GeoVet 2023 International Conference
P08.1 Beyond contact rate for assessing pathogen transmission: implementing a movement-driven model in exposure risk inference

Keywords

contact networks
epidemiological model
shared infections
spatial disease dynamics
telemetry
wildlife-livestock interface

Category

Abstract

Interactions between individuals from different species are highly relevant in the transmission of pathogens in multi-host systems. In this regard, we can distinguish between direct interactions, which involve contact, and indirect interactions, mediated by the environment or vectors. Various technologies have been employed to study animal interactions, such as proximity loggers, GPS tracking devices and/or camera traps. However, the subsequent analysis of these data to estimate risk transmission is often reduced to interaction rates and the probability of transmission given interaction. Thereby, a continuous spatio-temporal process is simplified and discretized, overlooking the influence of interaction characteristics and the pathogen's relationship with the host and the environment.
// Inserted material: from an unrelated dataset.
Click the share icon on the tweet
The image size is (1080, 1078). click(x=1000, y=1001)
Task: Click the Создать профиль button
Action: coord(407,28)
In this study, we applied a novel movement-based model that considers the interaction duration -by means of the number of GPS locations where the interaction occurs and the time interval between them-, the temporal window between consecutive locations of different individuals, a continuous pathogen decay in the environment until its survival period in the environment is fulfilled, and the excretion and acquisition rates of each host species. Therefore, each interaction has unique characteristics, and consequently, a unique transmission risk. Using animal tuberculosis (Mycobacterium tuberculosis complex) as disease example, we analyzed GPS data from 54 collared wild (15 red deer [Cervus elaphus], 7 fallow deer [Dama dama] and 12 wild boar [Sus scrofa]) and domestic animals (8 pig and 12 cattle) in two management systems in Spain where this disease is prevalent: a national park and an area with extensive free-ranging pig and cattle farms. We considered an interaction to occur within the GPS error margin (12 or 26 meters, depending on the GPS device) and a pathogen survival period in the environment of 4 to 12 days, depending on the area and season. We compared the results with those obtained for the same data in previous studies based just on the quantification of interaction rates. As a result, wildlife species identified as most involved in pathogen transmission to livestock differed between the two approaches, particularly in the national park. Among the three considered wild species, fallow deer had the highest interaction rate with livestock according to the traditional approach, but with the new approach, wild boar took the lead as posing the highest transmission risk to livestock. These results indicate that failing in considering the specific conditions of each interaction can imply a misidentification of key species in pathogen transmission. In addition, we found that wildlife poses a greater risk to livestock than livestock to wildlife in both studied systems, emphasizing that disease control measures should be implemented in wild populations in addition to those already established for livestock.